If you find yourself bumping up against your credit limit regularly, you should ask your bank to increase your limit -- regardless of whether you pay off your balance in full each month. This will lower your credit utilization rate even if you maintain the same balance. However, it's worth noting that some banks do a hard credit check when they process a credit limit increase, which can temporarily ding your score. Ask your bank whether or not they'll do a hard pull to be sure.
Many people mistakenly believe that having too many credit cards hurts your credit score. This probably comes from the fact that your score will take a hit if you apply for too many credit cards in a short period of time. However, opening one or two credit cards usually only lowers your score by a few points, and it will start to bounce back a few months later. As long as you don't use them to overspend and you pay off your balances each month, the long-term positive effects of having multiple credit cards will greatly outweigh any temporary hit to your credit.
Your credit card issuer reports your balance once per month, and it's not necessarily reported after you've made a recent payment. This means that even if you always pay off your cards in full, you won't necessarily have a low credit utilization rate. Paying off your balance periodically throughout the month will help keep your credit utilization rate low. You can also ask your credit card issuer when they report to the credit bureaus and adjust your payments accordingly.

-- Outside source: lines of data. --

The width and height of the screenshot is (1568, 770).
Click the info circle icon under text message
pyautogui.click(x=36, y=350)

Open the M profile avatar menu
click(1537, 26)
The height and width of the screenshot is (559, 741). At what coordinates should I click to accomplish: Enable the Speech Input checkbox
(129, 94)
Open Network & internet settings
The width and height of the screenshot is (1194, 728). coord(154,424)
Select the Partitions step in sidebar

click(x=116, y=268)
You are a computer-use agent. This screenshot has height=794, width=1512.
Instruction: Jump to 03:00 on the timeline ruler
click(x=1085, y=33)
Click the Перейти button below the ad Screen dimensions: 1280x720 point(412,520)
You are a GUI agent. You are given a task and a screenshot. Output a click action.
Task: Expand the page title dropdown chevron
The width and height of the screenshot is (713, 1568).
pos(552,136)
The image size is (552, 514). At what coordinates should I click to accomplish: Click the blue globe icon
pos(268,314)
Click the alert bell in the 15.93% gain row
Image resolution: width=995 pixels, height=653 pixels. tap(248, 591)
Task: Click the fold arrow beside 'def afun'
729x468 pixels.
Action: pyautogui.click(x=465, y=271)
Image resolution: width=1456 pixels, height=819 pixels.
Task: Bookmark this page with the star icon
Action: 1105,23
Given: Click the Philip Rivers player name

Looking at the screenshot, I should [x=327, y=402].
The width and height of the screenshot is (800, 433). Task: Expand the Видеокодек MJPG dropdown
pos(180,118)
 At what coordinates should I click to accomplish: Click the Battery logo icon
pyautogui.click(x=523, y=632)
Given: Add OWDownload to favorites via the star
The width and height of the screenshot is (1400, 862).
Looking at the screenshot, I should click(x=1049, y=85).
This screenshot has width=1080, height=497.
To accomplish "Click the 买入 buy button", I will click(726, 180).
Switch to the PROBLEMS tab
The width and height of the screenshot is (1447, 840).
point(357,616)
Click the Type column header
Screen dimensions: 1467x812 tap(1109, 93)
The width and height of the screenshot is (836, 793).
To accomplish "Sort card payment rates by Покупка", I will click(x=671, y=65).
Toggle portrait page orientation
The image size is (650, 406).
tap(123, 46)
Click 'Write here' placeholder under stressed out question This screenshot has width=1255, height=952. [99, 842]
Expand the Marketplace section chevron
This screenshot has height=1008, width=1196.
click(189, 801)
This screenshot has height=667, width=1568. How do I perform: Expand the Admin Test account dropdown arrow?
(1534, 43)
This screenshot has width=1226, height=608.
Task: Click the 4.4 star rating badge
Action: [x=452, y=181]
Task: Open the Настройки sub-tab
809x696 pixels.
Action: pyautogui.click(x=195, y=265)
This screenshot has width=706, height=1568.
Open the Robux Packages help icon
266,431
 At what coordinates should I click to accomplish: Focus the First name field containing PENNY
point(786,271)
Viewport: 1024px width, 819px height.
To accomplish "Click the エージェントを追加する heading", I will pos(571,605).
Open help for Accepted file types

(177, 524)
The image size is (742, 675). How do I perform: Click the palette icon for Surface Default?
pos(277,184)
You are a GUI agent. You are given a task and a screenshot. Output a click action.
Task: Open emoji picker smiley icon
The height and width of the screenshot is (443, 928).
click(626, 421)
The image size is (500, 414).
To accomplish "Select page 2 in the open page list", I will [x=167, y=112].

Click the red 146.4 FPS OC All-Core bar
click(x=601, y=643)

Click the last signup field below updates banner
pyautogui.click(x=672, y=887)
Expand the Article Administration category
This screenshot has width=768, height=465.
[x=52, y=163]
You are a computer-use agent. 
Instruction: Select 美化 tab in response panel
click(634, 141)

Unless you're paying an annual fee on a credit card you don't use, you should keep old credit cards open. Not only do they add to your overall credit limit, which keeps your credit utilization rate low, but they can also improve your length of credit history, which accounts for 15% of your FICO® Score.
Making the move from good to excellent credit can get you approved for the best rates on loans and mortgages and the most lucrative rewards credit cards. As long as you don't keep your balance at $0, the best credit utilization rate guideline is this: the lower, the better.